Problem requirements:
Give an unaltered copy of the listing below, minus its pictures.
[Start of Attachment]
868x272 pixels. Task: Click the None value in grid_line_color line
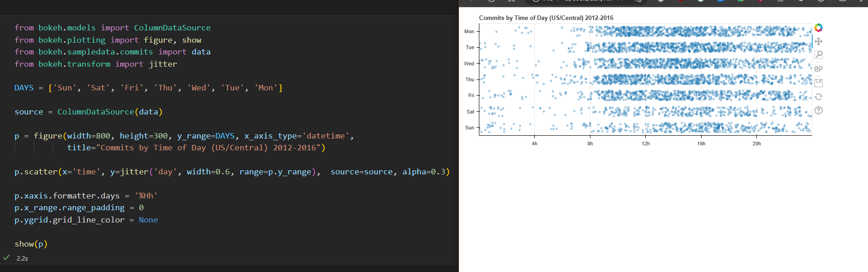[148, 220]
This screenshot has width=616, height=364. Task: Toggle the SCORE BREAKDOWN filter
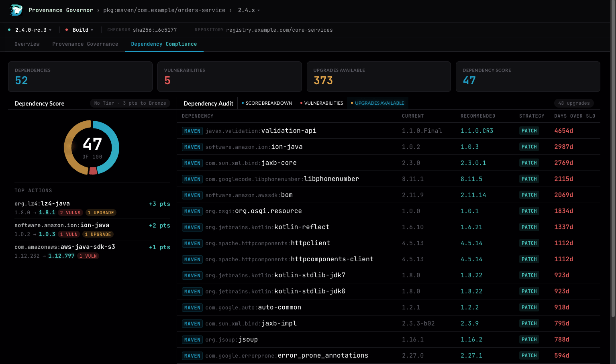pyautogui.click(x=267, y=103)
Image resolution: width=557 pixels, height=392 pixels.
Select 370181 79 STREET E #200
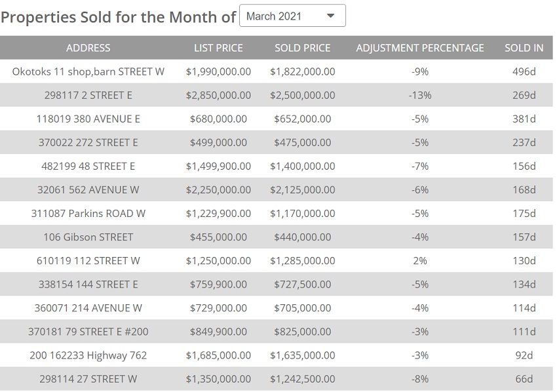pyautogui.click(x=88, y=331)
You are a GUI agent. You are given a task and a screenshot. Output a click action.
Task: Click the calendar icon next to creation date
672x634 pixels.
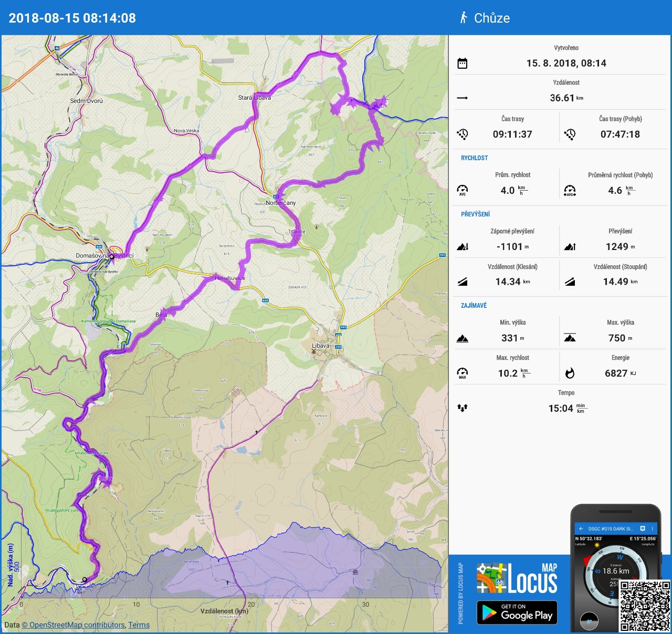[462, 64]
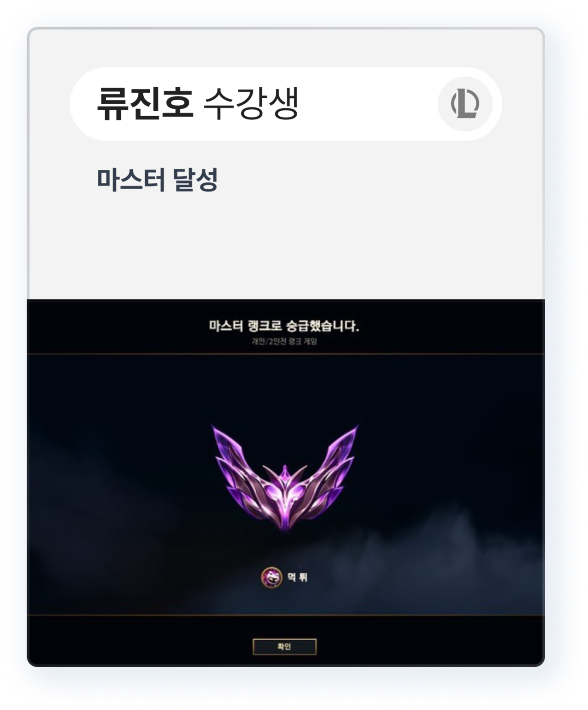Select the 마스터 달성 heading

tap(157, 180)
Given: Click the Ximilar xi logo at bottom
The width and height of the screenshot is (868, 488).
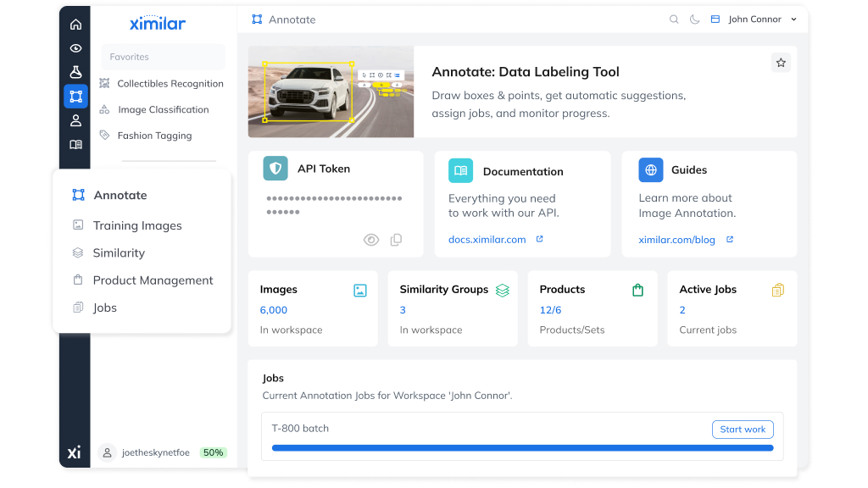Looking at the screenshot, I should pyautogui.click(x=75, y=452).
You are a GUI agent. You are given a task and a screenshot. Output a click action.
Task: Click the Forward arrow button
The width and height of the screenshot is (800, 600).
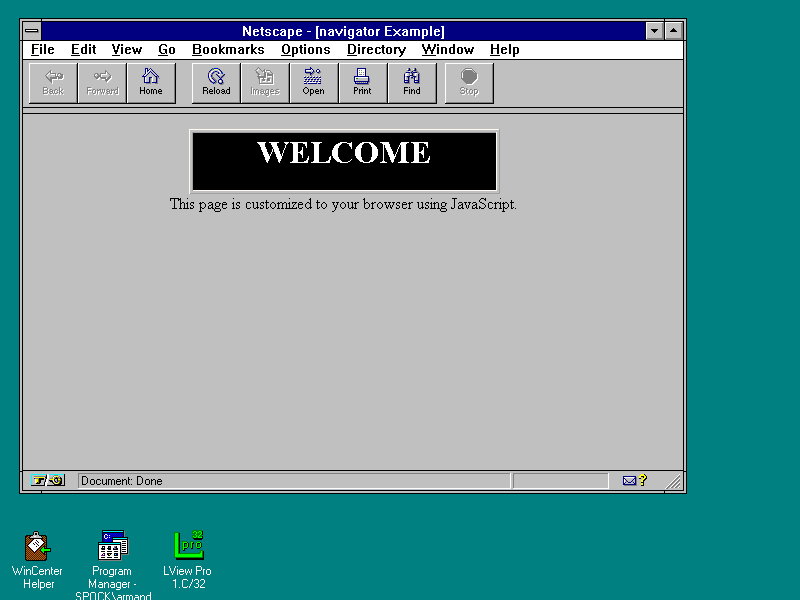click(102, 83)
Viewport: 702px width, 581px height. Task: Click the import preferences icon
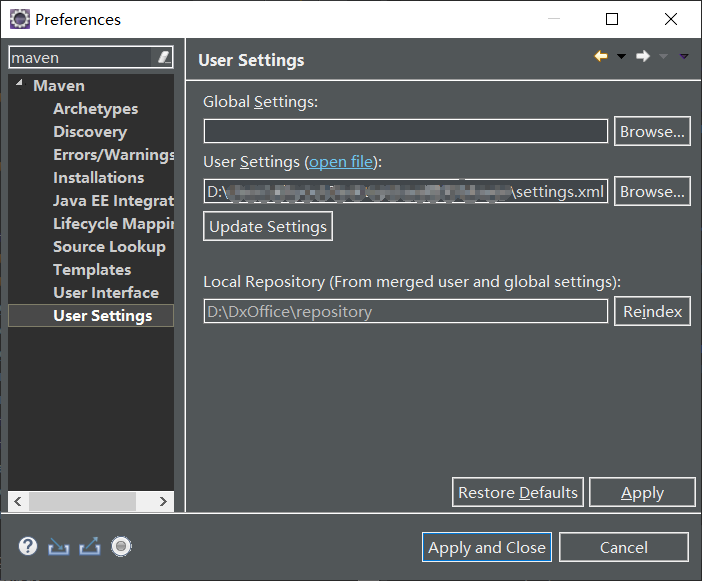pyautogui.click(x=59, y=546)
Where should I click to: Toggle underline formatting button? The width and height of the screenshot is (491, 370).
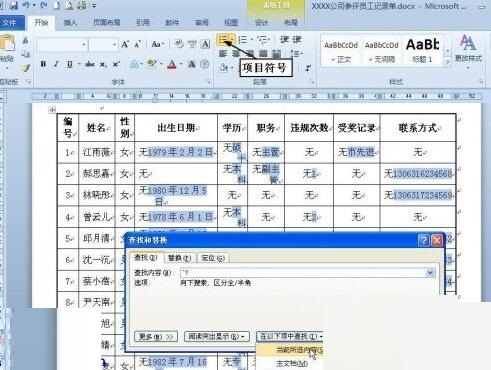(x=69, y=64)
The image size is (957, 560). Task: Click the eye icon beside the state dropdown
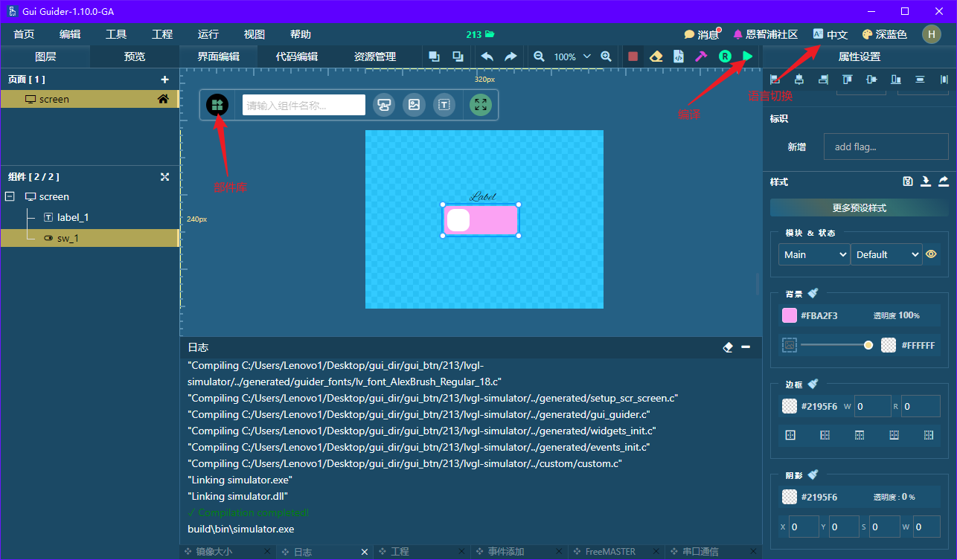pyautogui.click(x=931, y=254)
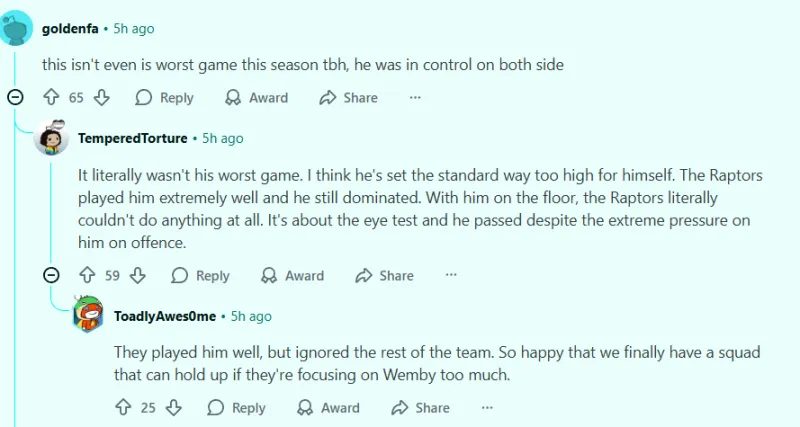800x427 pixels.
Task: Reply to TemperedTorture's comment
Action: point(200,275)
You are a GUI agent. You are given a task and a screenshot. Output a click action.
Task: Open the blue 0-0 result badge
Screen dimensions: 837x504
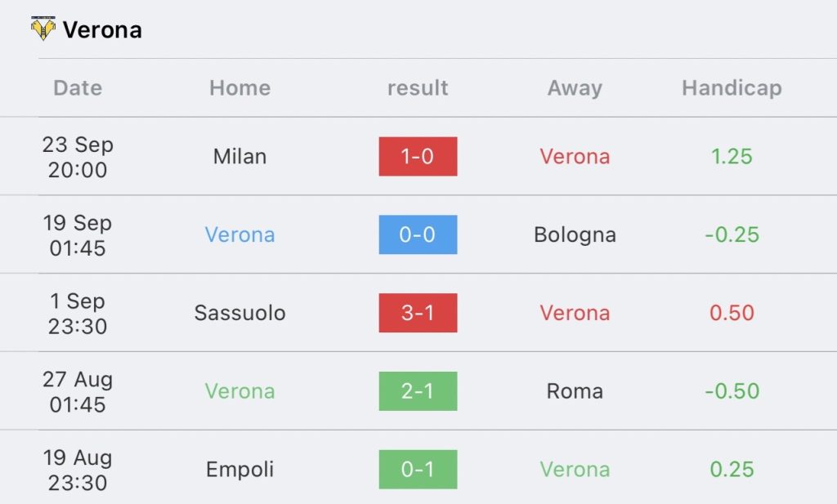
[End of Attachment]
Response to the task:
868x272 pixels. Task: Click the None value in grid_line_color line
[148, 220]
This screenshot has width=616, height=364. Task: Toggle the SCORE BREAKDOWN filter
pyautogui.click(x=267, y=103)
Image resolution: width=557 pixels, height=392 pixels.
Select 370181 79 STREET E #200
pyautogui.click(x=88, y=331)
You are a GUI agent. You are given a task and a screenshot. Output a click action.
Task: Click the calendar icon next to creation date
672x634 pixels.
[462, 64]
Select the 마스터 달성 heading

tap(157, 180)
Given: Click the Ximilar xi logo at bottom
The width and height of the screenshot is (868, 488).
Looking at the screenshot, I should pyautogui.click(x=75, y=452).
You are a GUI agent. You are given a task and a screenshot. Output a click action.
Task: Click the Forward arrow button
The width and height of the screenshot is (800, 600).
click(102, 83)
Viewport: 702px width, 581px height. Task: Click the import preferences icon
pyautogui.click(x=59, y=546)
Where should I click to: Toggle underline formatting button? The width and height of the screenshot is (491, 370).
(x=69, y=64)
The image size is (957, 560). Task: Click the eye icon beside the state dropdown
pyautogui.click(x=931, y=254)
800x427 pixels.
Task: Reply to TemperedTorture's comment
Action: point(200,275)
You are a GUI agent. You are given a task and a screenshot. Output a click action.
Task: Open the blue 0-0 result badge
Screen dimensions: 837x504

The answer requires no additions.